[<prev] [next>] [thread-next>] [day] [month] [year] [list]
Message-ID: <20251210231413.59102-1-tony.luck@intel.com>
Date: Wed, 10 Dec 2025 15:13:39 -0800
From: Tony Luck <tony.luck@...el.com>
To: Fenghua Yu <fenghuay@...dia.com>,
Reinette Chatre <reinette.chatre@...el.com>,
Maciej Wieczor-Retman <maciej.wieczor-retman@...el.com>,
Peter Newman <peternewman@...gle.com>,
James Morse <james.morse@....com>,
Babu Moger <babu.moger@....com>,
Drew Fustini <dfustini@...libre.com>,
Dave Martin <Dave.Martin@....com>,
Chen Yu <yu.c.chen@...el.com>
Cc: x86@...nel.org,
linux-kernel@...r.kernel.org,
patches@...ts.linux.dev,
Tony Luck <tony.luck@...el.com>
Subject: [PATCH v16 00/32] x86,fs/resctrl telemetry monitoring
Patches based on Linus/master (after TIP changes for v6.19 merge window
were pulled). Snapshot Dec 3rd. Head at that point was commit a619fe35ab41
("Merge tag 'v6.19-p1' of git://git.kernel.org/pub/scm/linux/kernel/git/herbert/crypto-2.6")
Series available here:
git://git.kernel.org/pub/scm/linux/kernel/git/aegl/linux.git rdt-aet-v16
Changes since v15 was posted here:
https://lore.kernel.org/all/20251204205404.12763-1-tony.luck@intel.com/
No patches split, merged, or reordered since v15. 22 patches unchanged.

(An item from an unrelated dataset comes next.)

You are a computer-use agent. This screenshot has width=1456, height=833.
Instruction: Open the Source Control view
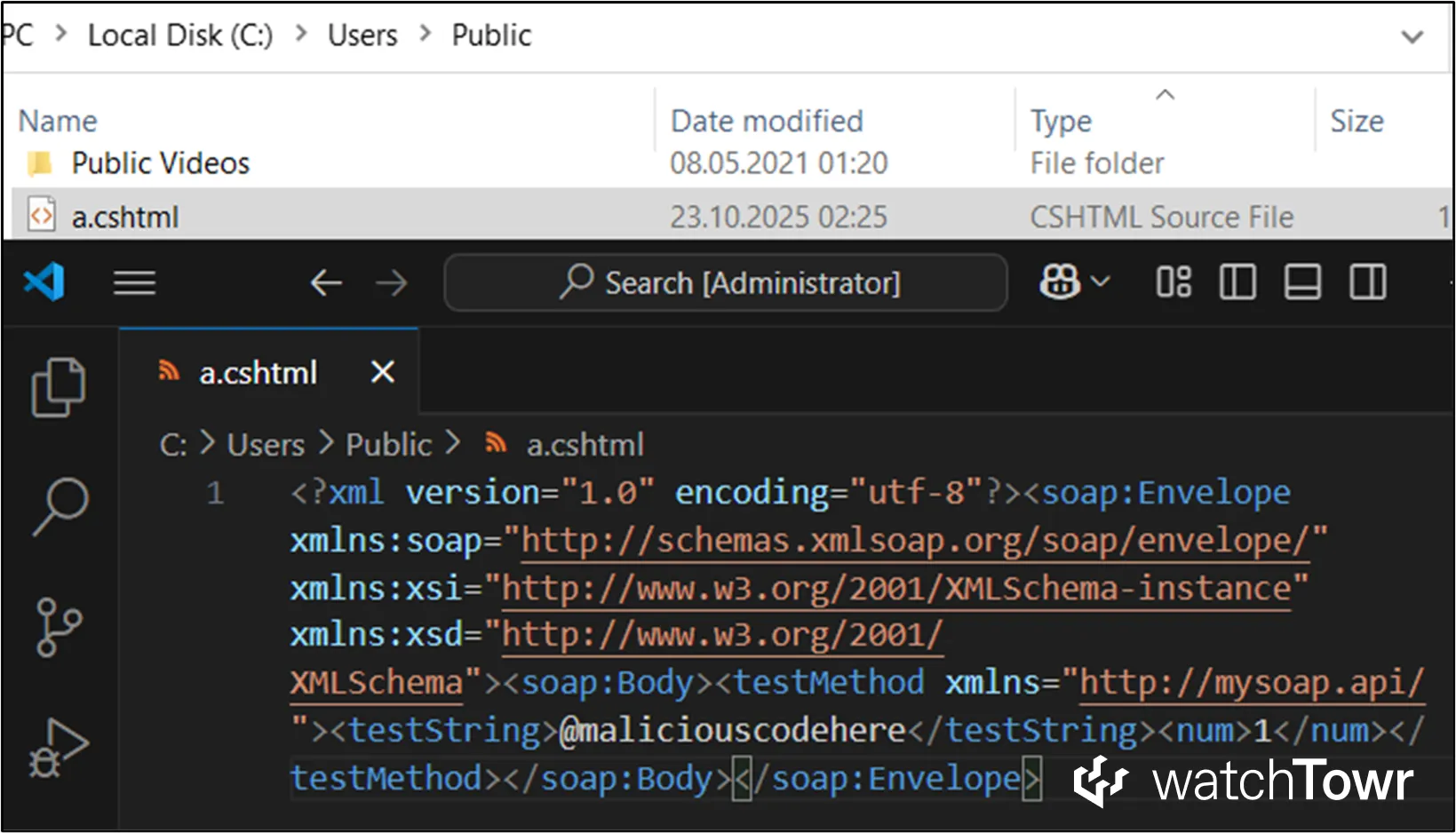(59, 627)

This is just the list of changed patches.
--- 07/32 x86,fs/resctrl: Use struct rdt_domain_hdr when reading ---
Added suggested paragraph on motivation for split of event counting.
Added Reinette RB tag.
--- 08/32 x86,fs/resctrl: Rename struct rdt_mon_domain and ---
Added Reinette RB tag.
--- 11/32 x86,fs/resctrl: Handle events that can be read from any ---
Move WARN_ON_ONCE(rr->evt->any_cpu) so it applies to all RDT_RESOURCE_L3
Add commit comment that L3 events don't support any_cpu.
--- 14/32 x86,fs/resctrl: Add and initialize a resource for ---
Added Reinette RB tag.
--- 16/32 x86/resctrl: Discover hardware telemetry events ---
In event_group::pfname kerneldoc: Add quotes around "energy" and "perf".

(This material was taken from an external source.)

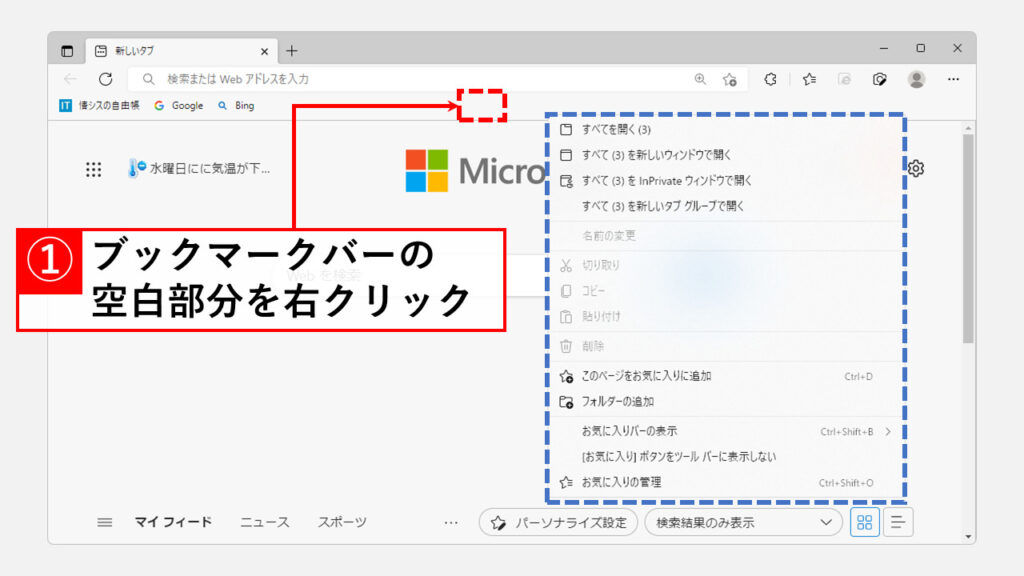Switch to the ニュース feed tab
This screenshot has height=576, width=1024.
point(264,522)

Defer "used by boot rdt= option" to patch 24.
Improve commit message around event_group::pfname.
Added Reinette RB tag.
--- 17/32 x86,fs/resctrl: Fill in details of events for guid ---
Added Reinette RB tag.
--- 19/32 x86/resctrl: Find and enable usable telemetry events ---
Make enable_events() "return true;"
Drop "Warn the user" from commit message as it is obvious from the code.
Add note that event groups are independent of each other.
--- 24/32 x86/resctrl: Add energy/perf choices to rdt boot option ---
event_group::pfname "Used by boot rdt= option" moved from patch 16.
s/@...d/event group/ in kerneldoc for event_group::force_{on,off}.
Avoid repetition of "disables".
Added check in intel_aet_option() for tok == NULL.
Replace last paragraph of commit message.
--- 25/32 x86/resctrl: Handle number of RMIDs supported by ---
Patch 19 made enable_events() return true, so change dropped here.
Early return from all_regions_have_sufficient_rmid() on first region
seen with insufficient RMIDs.
"Only enable feature with" -> "Only enable event group with"
Imperative "Disable such event groups by default." in commit message.
--- 32/32 x86,fs/resctrl: Update documentation for telemetry ---
Split the telemetry "num_rmids" description as suggested.
Background
----------
On Intel systems that support per-RMID telemetry monitoring each logical
processor keeps a local count for various events. When the
MSR_IA32_PQR_ASSOC.RMID value for the logical processor changes (or when a
two millisecond counter expires) these event counts are transmitted to
an event aggregator on the same package as the processor together with
the current RMID value. The event counters are reset to zero to begin
counting again.
Each aggregator takes the incoming event counts and adds them to
cumulative counts for each event for each RMID. Note that there can be
multiple aggregators on each package with no architectural association
between logical processors and an aggregator.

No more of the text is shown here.